Production Outage
Incident Report for TrackAbout, Inc.
Postmortem

Yesterday’s extended outage was caused by a service dependency of TrackAbout’s, Microsoft Azure. Azure is the cloud hosting environment in which TrackAbout operates all its services.

TrackAbout first detected the problem at 19:37 UTC. The problem was not fully resolved for TrackAbout until 21:18 UTC.

The Microsoft Azure outage was serious, global and impacted thousands of companies. It made news.

Microsoft posted the following report yesterday, and promised a full root cause analysis (RCA) in 72 hours.

Summary of Impact: Between 19:43 and 22:35 UTC on 02 May 2019, customers may have experienced intermittent connectivity issues with Azure and other Microsoft services (including M365, Dynamics, DevOps, etc). Most services were recovered by 21:30 UTC with the remaining recovered by 22:35 UTC.

Preliminary Root Cause: Engineers identified the underlying root cause as a nameserver delegation change affecting DNS resolution and resulting in downstream impact to Compute, Storage, App Service, AAD, and SQL Database services. During the migration of a legacy DNS system to Azure DNS, some domains for Microsoft services were incorrectly updated. No customer DNS records were impacted during this incident, and the availability of Azure DNS remained at 100% throughout the incident. The problem impacted only records for Microsoft services.
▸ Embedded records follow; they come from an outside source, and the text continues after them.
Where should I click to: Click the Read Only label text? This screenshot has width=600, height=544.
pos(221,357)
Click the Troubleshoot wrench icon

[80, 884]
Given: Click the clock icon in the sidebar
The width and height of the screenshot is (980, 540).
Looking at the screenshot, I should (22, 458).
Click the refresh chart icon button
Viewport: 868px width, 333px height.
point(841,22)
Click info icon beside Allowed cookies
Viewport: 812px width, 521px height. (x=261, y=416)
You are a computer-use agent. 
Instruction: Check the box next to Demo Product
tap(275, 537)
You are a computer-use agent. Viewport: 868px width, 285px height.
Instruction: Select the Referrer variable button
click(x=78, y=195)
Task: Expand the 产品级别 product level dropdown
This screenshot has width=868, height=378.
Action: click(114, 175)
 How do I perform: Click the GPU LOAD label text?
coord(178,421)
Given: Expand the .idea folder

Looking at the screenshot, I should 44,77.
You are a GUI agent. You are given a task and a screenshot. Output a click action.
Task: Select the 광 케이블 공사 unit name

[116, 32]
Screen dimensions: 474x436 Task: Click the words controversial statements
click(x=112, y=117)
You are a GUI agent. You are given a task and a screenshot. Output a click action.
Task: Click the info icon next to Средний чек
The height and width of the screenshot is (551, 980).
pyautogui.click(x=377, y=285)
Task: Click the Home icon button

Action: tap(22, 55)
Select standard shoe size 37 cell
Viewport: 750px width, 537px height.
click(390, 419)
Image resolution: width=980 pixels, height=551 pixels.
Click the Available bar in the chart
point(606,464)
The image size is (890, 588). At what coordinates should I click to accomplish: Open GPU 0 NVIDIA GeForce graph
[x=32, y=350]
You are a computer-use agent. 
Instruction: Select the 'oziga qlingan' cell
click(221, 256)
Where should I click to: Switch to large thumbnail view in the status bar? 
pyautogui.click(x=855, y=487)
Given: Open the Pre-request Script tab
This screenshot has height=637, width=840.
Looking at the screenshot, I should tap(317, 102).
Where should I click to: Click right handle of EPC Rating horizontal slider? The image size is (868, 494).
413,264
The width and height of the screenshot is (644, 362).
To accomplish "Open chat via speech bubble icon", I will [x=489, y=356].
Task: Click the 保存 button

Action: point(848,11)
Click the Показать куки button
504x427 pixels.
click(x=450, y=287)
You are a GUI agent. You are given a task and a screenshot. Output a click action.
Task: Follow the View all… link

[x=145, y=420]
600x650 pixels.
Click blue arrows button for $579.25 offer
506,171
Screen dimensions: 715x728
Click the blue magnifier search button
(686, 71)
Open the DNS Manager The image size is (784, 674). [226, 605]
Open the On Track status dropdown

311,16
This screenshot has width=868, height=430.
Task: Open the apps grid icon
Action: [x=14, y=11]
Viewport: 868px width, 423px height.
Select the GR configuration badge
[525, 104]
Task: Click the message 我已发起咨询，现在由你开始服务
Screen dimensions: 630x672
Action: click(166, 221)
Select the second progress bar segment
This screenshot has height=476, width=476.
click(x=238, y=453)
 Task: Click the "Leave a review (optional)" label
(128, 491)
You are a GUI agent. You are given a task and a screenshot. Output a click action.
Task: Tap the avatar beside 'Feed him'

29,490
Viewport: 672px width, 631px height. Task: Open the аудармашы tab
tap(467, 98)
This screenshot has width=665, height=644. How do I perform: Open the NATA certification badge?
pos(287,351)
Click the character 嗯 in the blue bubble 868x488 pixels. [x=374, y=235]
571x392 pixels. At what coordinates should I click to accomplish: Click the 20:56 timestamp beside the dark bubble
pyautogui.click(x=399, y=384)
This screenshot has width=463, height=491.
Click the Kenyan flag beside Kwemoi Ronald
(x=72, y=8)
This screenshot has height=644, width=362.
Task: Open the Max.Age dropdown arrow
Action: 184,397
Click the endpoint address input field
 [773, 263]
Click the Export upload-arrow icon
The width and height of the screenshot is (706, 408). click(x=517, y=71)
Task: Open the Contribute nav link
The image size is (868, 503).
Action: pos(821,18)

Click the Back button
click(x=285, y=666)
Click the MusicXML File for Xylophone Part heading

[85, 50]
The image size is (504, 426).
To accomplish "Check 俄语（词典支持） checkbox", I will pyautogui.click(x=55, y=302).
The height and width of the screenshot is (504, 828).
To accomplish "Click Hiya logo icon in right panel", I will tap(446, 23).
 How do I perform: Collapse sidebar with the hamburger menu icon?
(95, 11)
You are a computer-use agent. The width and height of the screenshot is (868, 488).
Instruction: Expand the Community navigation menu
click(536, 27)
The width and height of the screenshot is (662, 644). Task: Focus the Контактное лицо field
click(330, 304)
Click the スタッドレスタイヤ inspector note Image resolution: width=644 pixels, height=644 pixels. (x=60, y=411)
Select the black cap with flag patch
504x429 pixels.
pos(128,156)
Mitigation: To mitigate, engineers corrected the nameserver delegation issue. Applications and services that accessed the incorrectly configured domains may have cached the incorrect information, leading to a longer restoration time until their cached information expired.

Next steps: Engineers will continue to investigate to establish the full root cause and prevent future occurrences. A detailed RCA will be provided within 72 hours.

Microsoft Azure has been reliable over the 3+ years we’ve been using it. This is the worst outage we’ve seen since joining the platform.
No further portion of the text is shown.